Ex-Carmen mayor Conchita “Che” Torribio de los Reyes is back in her feisty element after making her presence felt with the revival of her advocacy group, this time, christening it as “Team Bag-ong Bohol.” Since tangling with Gov. Edgar Chatto in the 2013 gubernatorial combat in which she lost badly, ex-mayor Che is back in action to torment her favorite whipping boy. The ex-lady mayor accused Chatto of not doing enough to lick the alarming drug problem, adding that even the deaths of two police chiefs did not move the governor from his air-conditioned comfort at Capitol. But contrary to Che's allegations, Gov. Chatto is up his neck in addressing the drug problem by waging an all-out war against the perpetrators of the drug menace. According to the ex-mayor, she felt vindicated in last year's elections where the Chatto propaganda machine had pictured her as “Bohol's drug queen.”

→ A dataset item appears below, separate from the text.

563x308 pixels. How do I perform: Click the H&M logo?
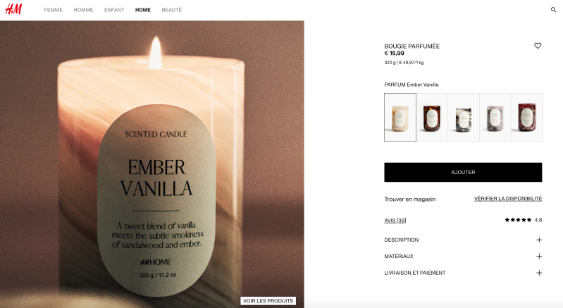[13, 9]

The vindication, she said, came in the form of the worsening drug problem that stares the Chatto administration on its face. Why the sudden interest in Che's tirades against the governor? In a press conference Monday signaling the launching of her new advocacy group, the former mayor made it known that she's in for a comeback bid against Gov. Chatto's Capitol seat. Amid food and drinks that flowed like oasis from an unlimited source, the press event was held at Che's Image Marketing building along F. Rocha St., this city, a spitting distance from the Capitol building where Chatto is holding fort. Local mediamen made a beeline to the Image building to cheer or jeer ex-mayor Che's new initiative known as Ang Bag-ong Bohol (ABB), a throwback of “Ang Bag-ong Bolanon,” the same crusading group whose candidates in the 2013 elections were all wiped out by the Chatto juggernaut. It was indeed a grand media hoopla as each media person went home P3,000 richer.

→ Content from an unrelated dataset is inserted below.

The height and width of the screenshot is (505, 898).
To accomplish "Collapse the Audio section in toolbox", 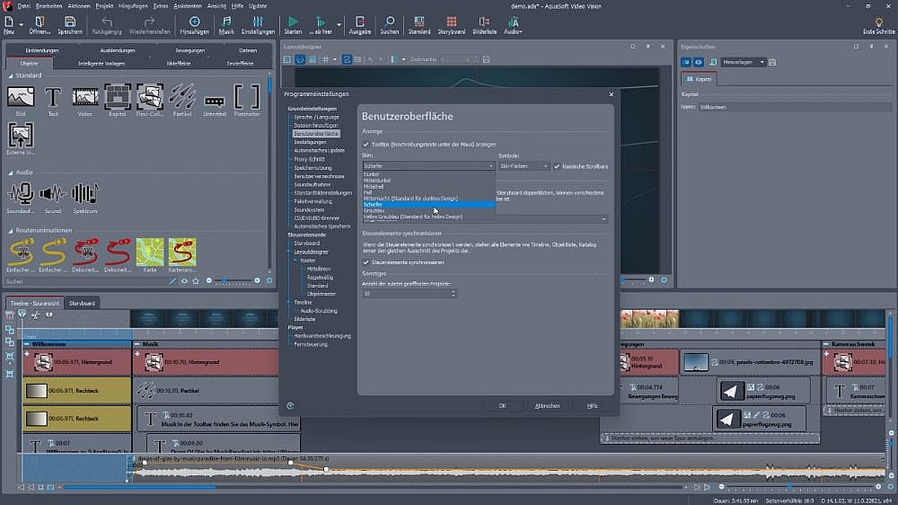I will pos(10,172).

The ex-Carmen chief executive is known to hand down cash to media people as if she is giving them disposable ball pens. Che is proud to have recovered heavily in her business venture to sell whitening products to women so much so that the company has opened branch outlets all over the world. During the press conference, Che was so confident of herself that she even challenged the media people to ask her “below-the-belt questions.” Of course, nobody dared to call her bluff, thinking perhaps that doing so might result in the media man going home empty-handed. With her new political vehicle, Che is banking on the marketability of Vice-President Jejomar Binay as presidential candidate of the opposition in 2016. Binay in recent surveys tops among presidential hopefuls. Che said that as anointed Binay protégé for Bohol governor, she is keeping her hopes alive that the 2013 debacle that she experienced in the hands of the incumbent governor will not rear its ugly head, next time around.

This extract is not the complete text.